In doing so, they're missing out on the opportunity to take some concrete steps that would put a floor under housing prices and in turn lessen the severity of the recession and possible depression that our economy is now in.
The only way that we are going to avoid this becoming a serious recession or even depression (at this point) is by taking an honest look in the mirror and being forthright in our assessment of what went wrong. This involved placing blame where it should be.
In regards to the housing crises, the blame is squarely on the shoulders of the big Wall Street Investment houses who were playing it fast and loose with various investment vehicles that were made up of mortgage backed securities. That's it.
It wasn't the brokers out there jacking little ole ladies by putting them on payment option arms. While this sort of thing did happen, it was such a small percentage of the entire situation as to not be a factor in where we are now.
Now It's Time For The Blame Game To Be Over
Now that we've realized what went wrong (at least with the housing sector) it's time to move on and to do something REAL to fix the problem!
What can Congress do? For one they can directly address the foreclosure problem. Not by giving rich people tax breaks as they are looking at doing right now. But rather by addressing the foreclosure problem street by street, house by house, person by person!
Congress needs to establish a fund to buy these distressed mortgages and then to negotiate the terms of these mortgages to a point where the borrowers can afford to keep their homes. By doing so, they will reduce the fuel that is causing the housing markets to burn.
In turn this will allow the markets to regain faith in mortgage backed securities, which will cause home mortgage rates to fall, which will cause more buyers to enter the market, which will put a floor under housing values. When the public becomes confident that their largest investment isn't losing money, then they will return to being consumers, which will lessen the downward pressures on our economy.

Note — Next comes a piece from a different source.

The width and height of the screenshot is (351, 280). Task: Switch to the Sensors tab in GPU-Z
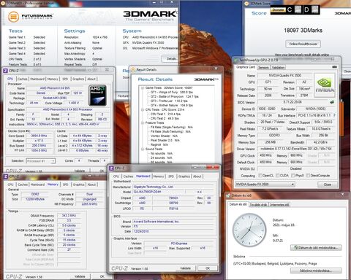(x=263, y=67)
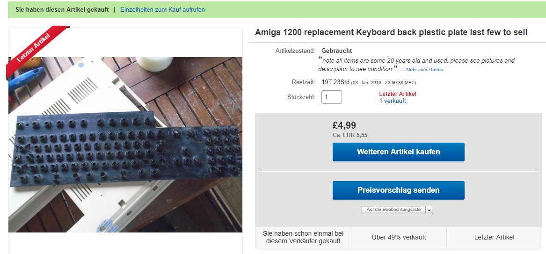Click Preisvorschlag senden button
546x254 pixels.
point(398,190)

The other step that Congress needs to take is to establish a fund that would make mortgage insurance available for high LTV loans of good quality. If you look at the historical performance of loans that were high LTV loans, but that met Fannie Mae and/or Freddie Mac's underwriting guild lines, then you'll see that these loans aren't the reason that the mortgage insurance companies are in trouble and not writing new mortgage insurance policies.
The reason that they are in trouble is due to their exposure to the sub-prime market that they invested in.

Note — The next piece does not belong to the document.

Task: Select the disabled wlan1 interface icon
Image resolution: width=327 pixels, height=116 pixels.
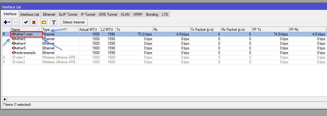Action: [14, 57]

By making mortgage insurance available again, you'll allow lenders to start making these high LTV loans again which combined with the number of foreclosures being reduced will also fuel housings ability to provide a cushion to the economy's other woes.
It's Not Just Housing
Which brings us to the point of addressing these other woes. Be it our government's runaway spending habits or lack of an effective energy policy, housing isn't the only contributing factor to my pessimism. But, these are topics worthy of their own discussion and if you, my readers, would like, I'd be happy to discuss these topics in a follow up blog.
In the mean time, think about what I've said here. If you can, poke holes in my theories. If you can't, call or better yet, write your Congressman and tell them that you want these issues to be addressed directly.
R.B. "Bob" Mitchell
ValueList Real Estate Services, Inc.
Bob Mitchell is president of ValueList Real Estate Services, St. Louis' largest discount/full-service real estate and mortgage company. If you would like to find out more about Bob, ValueList or our flat-fee listing program, please feel free to visit our web site at valuelistre.com
Excellent post Bob. You and I really do agree on a lot even though we disagree on a few points as evidenced with your comments and our discussion regarding my post the other day. You obviously have enjoyed some years in the industry and experienced a few of the hard knocks of experience and education.
Again, excellent subject and well thought out.